Stahl's women-in-trouble motif does not figure into Huston's world premiere, Sex, Cellulite and Large Farm Equipment: One Girl's Guide to Living and Dying. Huston goes against the grain of his usual characters in that neither she nor Stahl see her raw and funny life as trouble. Speaking of Huston's humor in relation to her HIV-positive status, Stahl says, "She's as unique an orator as she is a survivor, in that she turns everything over to God and carries on with her days. ... "It's not easy for people to reach that point. Maybe it's taken all her life to get to that point, to be able to realize that tale as comedy. But now she can say exactly what is going on, one day at a time."
Huston marvels at Stahl's ability to turn what was previously a lecture/comedy performance into a fully staged work. "Stephen really understood how to change a very funny, inspirational lecture into a full production," Huston says. "We have added music, dance, video, slides, lights, slam poems and animal acts to really transform a good lecture into a real show. At times I didn't feel it could work, but now after much rehearsal I am convinced that it really is flowing, funny, poignant performance that does not even resemble anything like a lecture."

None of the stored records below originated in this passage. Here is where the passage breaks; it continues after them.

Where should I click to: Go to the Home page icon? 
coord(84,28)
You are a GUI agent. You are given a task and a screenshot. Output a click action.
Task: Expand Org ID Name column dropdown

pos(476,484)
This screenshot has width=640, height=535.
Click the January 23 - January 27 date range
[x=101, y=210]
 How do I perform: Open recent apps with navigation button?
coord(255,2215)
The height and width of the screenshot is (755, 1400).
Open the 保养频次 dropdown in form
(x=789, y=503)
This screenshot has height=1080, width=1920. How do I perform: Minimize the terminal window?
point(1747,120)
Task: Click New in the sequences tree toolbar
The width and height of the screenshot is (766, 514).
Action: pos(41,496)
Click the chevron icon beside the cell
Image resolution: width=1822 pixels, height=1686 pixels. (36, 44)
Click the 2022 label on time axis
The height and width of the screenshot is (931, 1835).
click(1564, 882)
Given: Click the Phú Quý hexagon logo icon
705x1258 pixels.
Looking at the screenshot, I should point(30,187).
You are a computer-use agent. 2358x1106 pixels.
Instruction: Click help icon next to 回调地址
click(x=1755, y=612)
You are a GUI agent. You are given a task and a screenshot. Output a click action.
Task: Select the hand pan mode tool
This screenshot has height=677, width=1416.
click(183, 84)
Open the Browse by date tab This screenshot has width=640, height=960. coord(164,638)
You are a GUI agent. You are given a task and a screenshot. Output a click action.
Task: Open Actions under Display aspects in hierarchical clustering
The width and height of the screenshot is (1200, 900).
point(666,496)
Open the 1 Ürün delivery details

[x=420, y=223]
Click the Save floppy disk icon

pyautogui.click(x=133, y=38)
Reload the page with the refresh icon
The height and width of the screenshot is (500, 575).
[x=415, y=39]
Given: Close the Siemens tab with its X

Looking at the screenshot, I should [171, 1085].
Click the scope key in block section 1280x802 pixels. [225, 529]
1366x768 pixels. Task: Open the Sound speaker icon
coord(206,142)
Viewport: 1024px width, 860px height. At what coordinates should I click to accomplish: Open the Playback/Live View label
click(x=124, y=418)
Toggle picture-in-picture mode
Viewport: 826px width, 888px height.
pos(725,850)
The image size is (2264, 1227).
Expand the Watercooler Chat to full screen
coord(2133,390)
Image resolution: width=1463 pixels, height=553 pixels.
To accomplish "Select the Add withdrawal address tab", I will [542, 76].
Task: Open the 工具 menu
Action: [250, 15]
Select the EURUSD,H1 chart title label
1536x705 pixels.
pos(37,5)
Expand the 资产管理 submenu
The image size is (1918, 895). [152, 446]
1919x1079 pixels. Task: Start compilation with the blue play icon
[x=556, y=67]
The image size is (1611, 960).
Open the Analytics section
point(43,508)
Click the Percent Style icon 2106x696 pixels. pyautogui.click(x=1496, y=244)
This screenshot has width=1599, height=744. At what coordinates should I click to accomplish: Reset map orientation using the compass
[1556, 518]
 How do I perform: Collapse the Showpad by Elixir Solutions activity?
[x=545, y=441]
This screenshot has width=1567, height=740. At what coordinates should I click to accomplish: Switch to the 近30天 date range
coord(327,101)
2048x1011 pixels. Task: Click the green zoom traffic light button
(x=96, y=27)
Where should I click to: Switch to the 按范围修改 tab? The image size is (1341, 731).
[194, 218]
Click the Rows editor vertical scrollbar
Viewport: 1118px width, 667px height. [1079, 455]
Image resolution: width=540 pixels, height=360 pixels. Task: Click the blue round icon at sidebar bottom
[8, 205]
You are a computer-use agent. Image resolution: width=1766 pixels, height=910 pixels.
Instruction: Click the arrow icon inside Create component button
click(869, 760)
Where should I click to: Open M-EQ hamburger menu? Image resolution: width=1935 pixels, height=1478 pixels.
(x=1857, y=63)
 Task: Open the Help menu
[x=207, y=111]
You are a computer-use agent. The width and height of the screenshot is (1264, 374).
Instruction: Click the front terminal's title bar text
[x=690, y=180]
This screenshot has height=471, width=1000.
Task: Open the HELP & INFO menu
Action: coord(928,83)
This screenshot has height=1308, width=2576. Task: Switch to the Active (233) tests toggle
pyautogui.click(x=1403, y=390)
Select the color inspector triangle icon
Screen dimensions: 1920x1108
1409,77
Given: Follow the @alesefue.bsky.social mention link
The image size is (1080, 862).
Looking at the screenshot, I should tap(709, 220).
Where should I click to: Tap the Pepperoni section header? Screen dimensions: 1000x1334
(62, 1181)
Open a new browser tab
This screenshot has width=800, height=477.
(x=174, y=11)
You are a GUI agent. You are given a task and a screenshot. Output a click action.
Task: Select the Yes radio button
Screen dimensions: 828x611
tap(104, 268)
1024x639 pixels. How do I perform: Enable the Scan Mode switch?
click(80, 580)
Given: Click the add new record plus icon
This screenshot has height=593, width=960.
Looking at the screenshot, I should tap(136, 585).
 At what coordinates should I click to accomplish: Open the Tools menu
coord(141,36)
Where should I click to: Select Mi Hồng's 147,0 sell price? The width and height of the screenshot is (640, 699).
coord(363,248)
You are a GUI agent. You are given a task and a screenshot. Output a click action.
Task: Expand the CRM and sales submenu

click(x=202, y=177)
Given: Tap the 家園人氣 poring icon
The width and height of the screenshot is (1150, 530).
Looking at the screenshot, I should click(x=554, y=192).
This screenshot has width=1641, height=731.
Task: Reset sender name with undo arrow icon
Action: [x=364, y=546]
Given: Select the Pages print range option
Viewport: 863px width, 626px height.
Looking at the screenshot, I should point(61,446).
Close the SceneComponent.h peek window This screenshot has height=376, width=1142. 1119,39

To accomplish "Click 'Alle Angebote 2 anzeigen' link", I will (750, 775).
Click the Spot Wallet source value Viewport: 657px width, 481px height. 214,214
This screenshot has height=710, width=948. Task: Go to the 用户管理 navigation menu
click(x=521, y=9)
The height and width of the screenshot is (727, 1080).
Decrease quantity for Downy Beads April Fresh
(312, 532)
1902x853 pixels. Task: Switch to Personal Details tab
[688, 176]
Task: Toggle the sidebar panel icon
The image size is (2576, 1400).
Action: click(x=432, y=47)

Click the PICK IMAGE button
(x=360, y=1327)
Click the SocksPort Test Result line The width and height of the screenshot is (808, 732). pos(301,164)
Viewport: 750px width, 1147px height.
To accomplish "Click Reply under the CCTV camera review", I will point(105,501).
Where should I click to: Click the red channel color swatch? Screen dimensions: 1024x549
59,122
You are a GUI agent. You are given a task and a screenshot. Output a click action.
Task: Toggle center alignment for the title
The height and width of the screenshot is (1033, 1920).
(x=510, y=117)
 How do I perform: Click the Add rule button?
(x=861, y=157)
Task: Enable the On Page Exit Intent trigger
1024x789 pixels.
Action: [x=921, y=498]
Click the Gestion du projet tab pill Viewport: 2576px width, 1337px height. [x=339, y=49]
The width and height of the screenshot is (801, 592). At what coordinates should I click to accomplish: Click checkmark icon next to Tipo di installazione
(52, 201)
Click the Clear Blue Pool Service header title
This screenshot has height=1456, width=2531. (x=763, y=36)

Since it's taken a large part of Stahl's life for him to find one-day-at-a-time salvation -- as well as an ability to tell his own tale, as in his just-completed, semi-autobiographical work Hope Falls -- this meeting of the minds should be as singularly Stahl as it is thrillingly theatrical.
Sex, Cellulite and Large Farm Equipment: One Girl’s Guide to Living and Dying, March 1-28, $30-$35, Society Hill Playhouse, 507 S. Eighth St., 215-923-0211.